Of course, these supposedly startling changes in Southern voting behavior prompt discussions of what counts as the South. Reacting to Barack Obama's poll lead in some Southern states during the campaign, John Warner, then Virginia's senior senator, explained that his state, North Carolina and Florida are "different," not really Southern.
"Every time a Southern state starts voting for Democrats, people say, 'Oh, that's not the real South,' " says Kromm.
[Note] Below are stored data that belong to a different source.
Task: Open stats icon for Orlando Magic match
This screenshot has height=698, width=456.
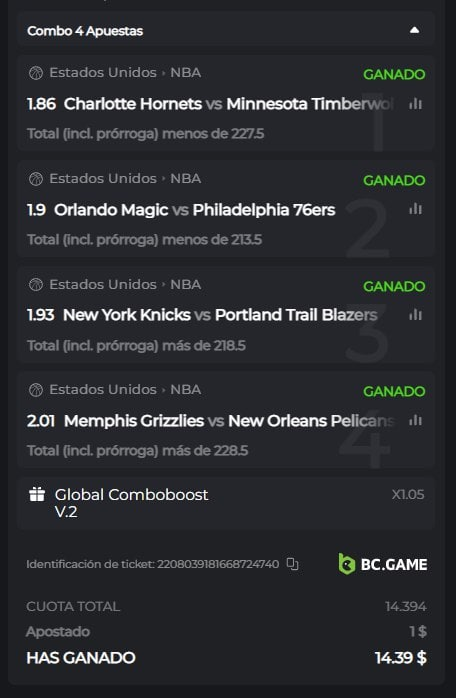Action: (415, 209)
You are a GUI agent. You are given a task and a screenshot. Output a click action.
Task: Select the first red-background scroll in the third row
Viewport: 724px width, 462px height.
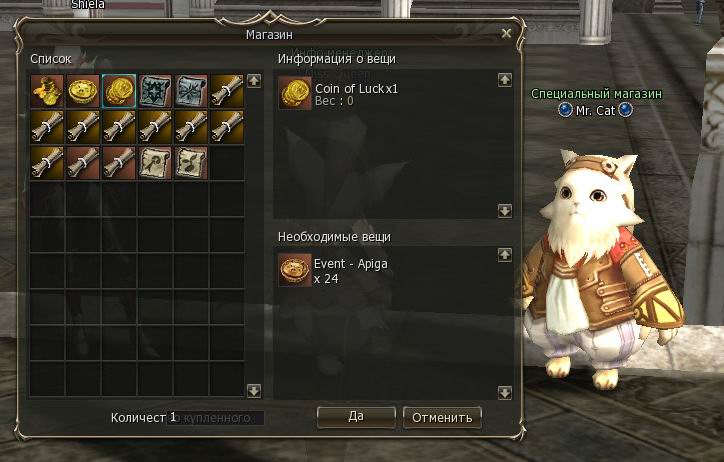point(83,163)
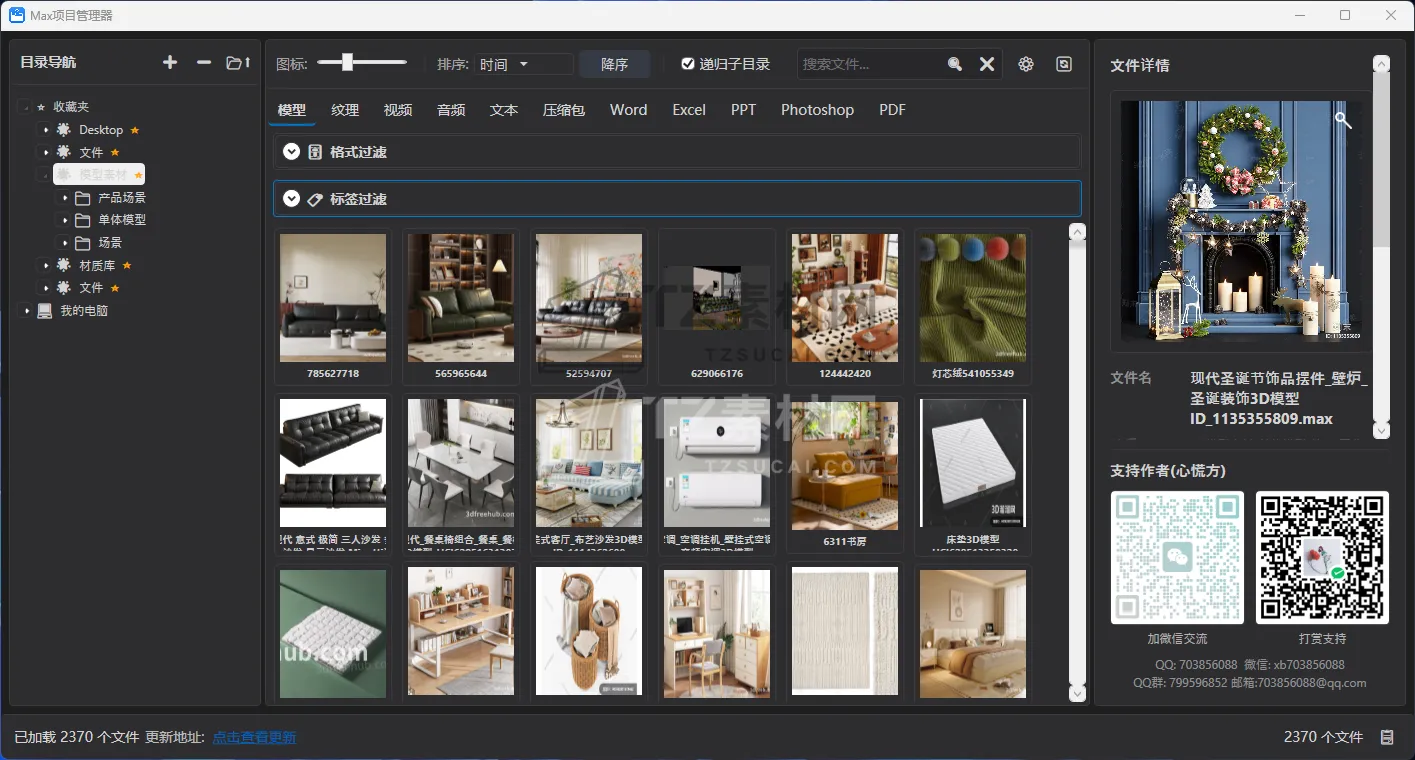Image resolution: width=1415 pixels, height=760 pixels.
Task: Open the 点击查看更新 link
Action: point(254,738)
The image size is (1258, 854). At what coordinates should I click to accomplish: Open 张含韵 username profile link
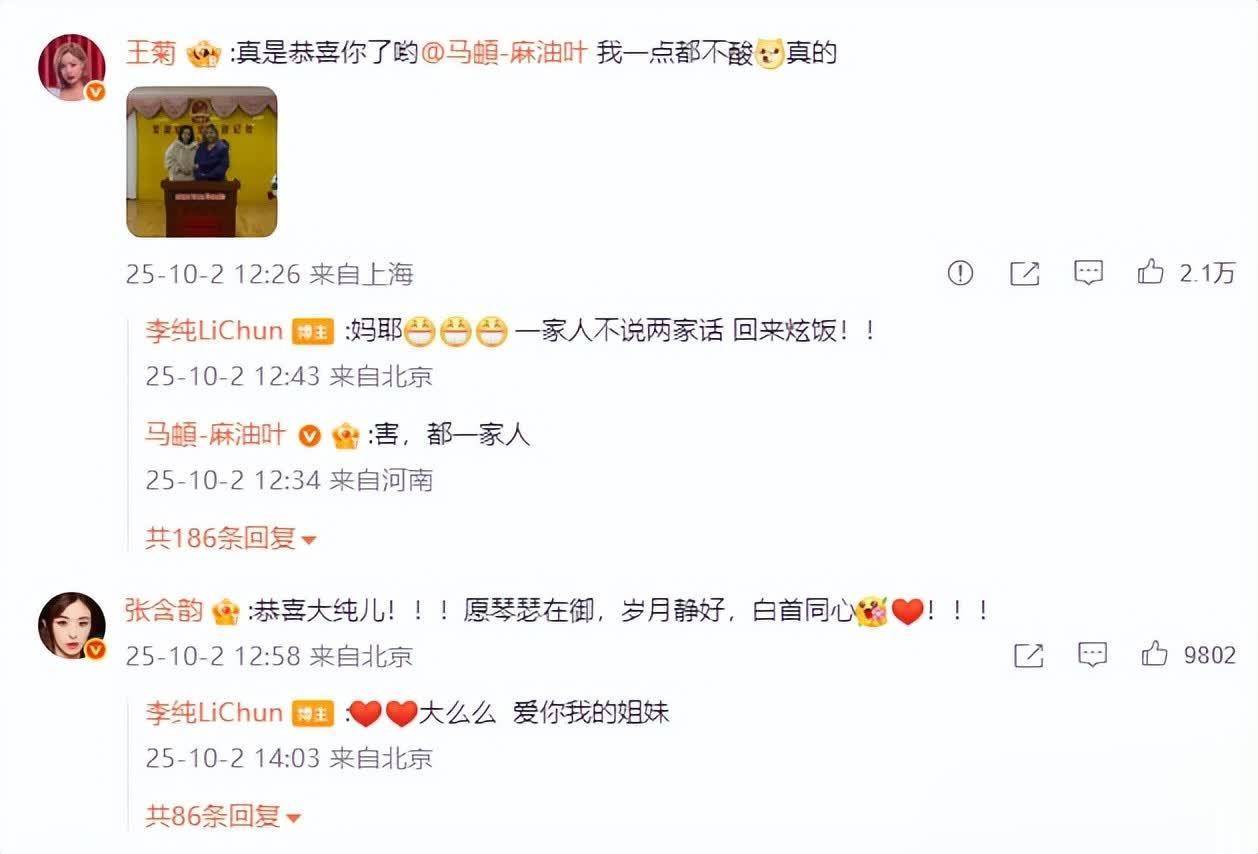[x=164, y=610]
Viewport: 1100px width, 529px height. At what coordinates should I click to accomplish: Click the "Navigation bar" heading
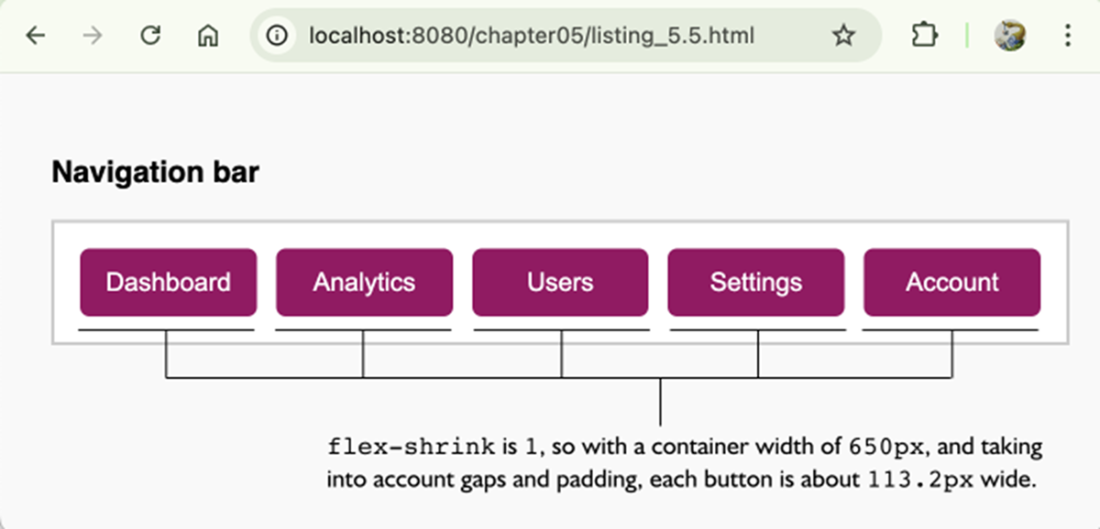(155, 172)
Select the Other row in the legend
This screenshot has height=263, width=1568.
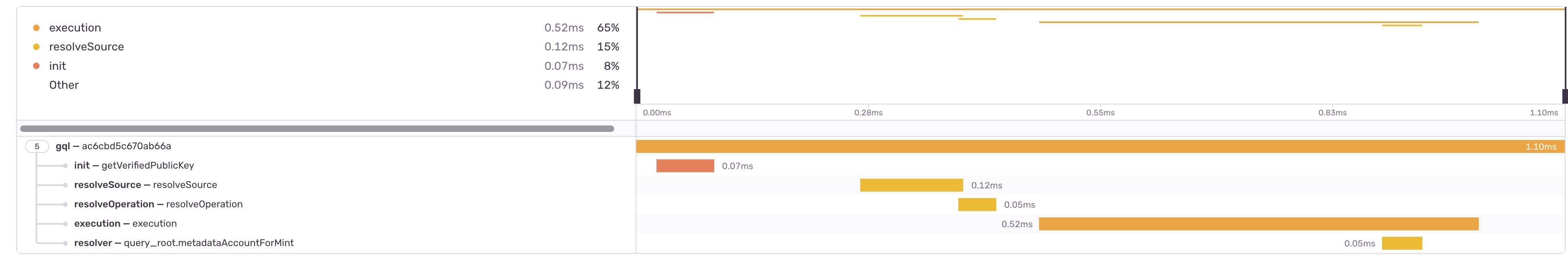64,85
When Barack Obama won North Carolina, Virginia and Florida, some "wanted to magically declare them somehow un-Southern."
The "Southern" parts of the South seem to be shrinking, at least to those who define "Southern" as white right-wingers who say "y'all." Virginia isn't Southern because of all those D.C. suburbs full of transplants who don't hunt, don't eat grits and associate Manassas with a mall rather than a Civil War battle. Yet those people voted for the gun-toting, Bible-quoting, self-defined "Scotch-Irish Southern" Democrat James Webb, now Virginia's senior senator.
North Carolina isn't Southern because it's attracting Midwestern retirees, Latinos and tech types. Plus, there's the Research Triangle, the constellation of great universities, labs and libraries so despised by Sen. Jesse Helms. Real Southerners don't cotton to book learning.
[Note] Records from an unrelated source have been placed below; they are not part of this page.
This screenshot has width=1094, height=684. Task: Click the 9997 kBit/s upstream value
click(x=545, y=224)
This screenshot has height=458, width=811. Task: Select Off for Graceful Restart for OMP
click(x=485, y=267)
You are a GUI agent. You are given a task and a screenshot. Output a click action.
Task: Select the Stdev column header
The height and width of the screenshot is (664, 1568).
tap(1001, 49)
As for Florida, it's full of Yankees, Spanish speakers and refugees from the snow-shoveling states. Never mind that Latinos from the former plantation cultures of Cuba and Puerto Rico have much in common with the traditional "Southern" persona (obsession with the past, over-defined gender roles, flamboyant hospitality, a cuisine based on pork and corn). Never mind that in social attitudes, race relations, spending on education, etc., Florida's peer states are not New York or California, but Alabama and Louisiana. Never mind that Florida was the third state to secede from the union in 1861.
At this rate, the South could soon consist only of Alabama, Mississippi, Tennessee and South Carolina — minus Huntsville (too many rocket scientists), Memphis (too many transplants), Columbia (too many professors). Or maybe we need to redefine "Southern."
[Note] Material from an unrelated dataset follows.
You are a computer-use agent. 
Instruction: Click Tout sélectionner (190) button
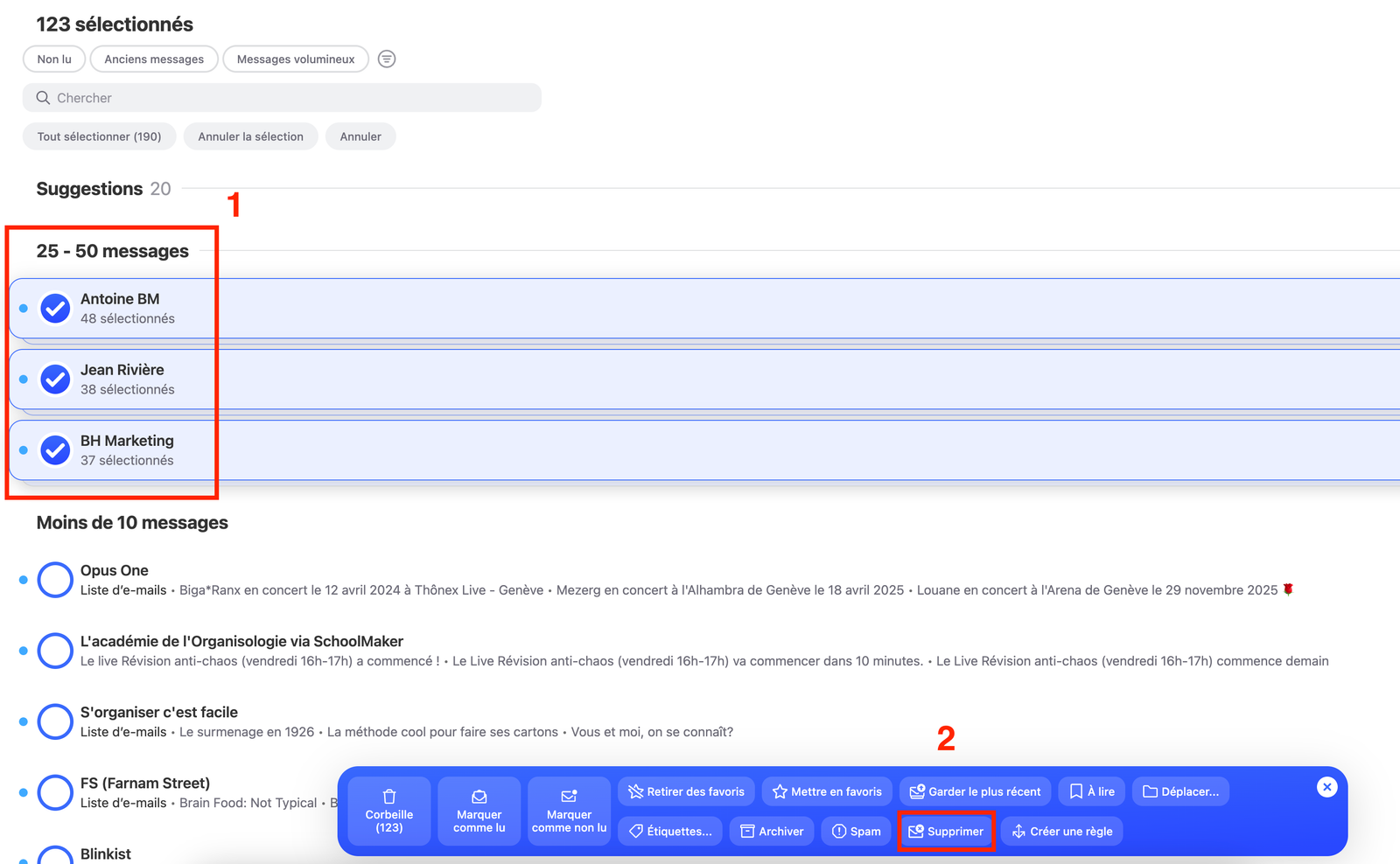point(99,136)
For a long time (and still for some TV political pundits), "Southern" meant white. It often also meant socially conservative evangelical Christians who love, as Rush Limbaugh said, "babies, guns and Jesus." Certainly there are still plenty of them underfoot: Florida's anti-gay marriage amendment passed last November, after all. But what about African-American Southerners, Cuban-American Southerners, Asian-American Southerners, gay and lesbian Southerners, Southern Greens, Southern feminists, Southern Jews, Southern Muslims?
Even in Alabama, the state the New York Times chose to illustrate the South everyone thinks they know — complete with white ladies scared of "aggressive" black men and good ol' boys worried about the new president's "Muslim name" — more people voted for Obama in 2008 than for John Kerry in 2004. The South looks to the past, yes, but perhaps not as much as before.
"To deny this," says Kromm, "is to say that the South is forever mired in history. But the South is dynamic."
Thomas Schaller acknowledges that Democrats can compete in "New Economy areas with a lot of nonnative Southerners." The South, he says, is "losing its monolithic identity and the degree to which it does so is the degree to which it regains its political clout."
Or it may be that Virginia, North Carolina and Florida aren't Southern aberrations but the beginning of a new New South — that New South we've been promising ourselves since 1865. Kromm says, "There will be hiccups, there will be backsliding. The South will not be on a straight line up to enlightenment. But the overall trend is change. We are changing."
Diane Roberts, a former member of the Times editorial board, is professor of English at Florida State University.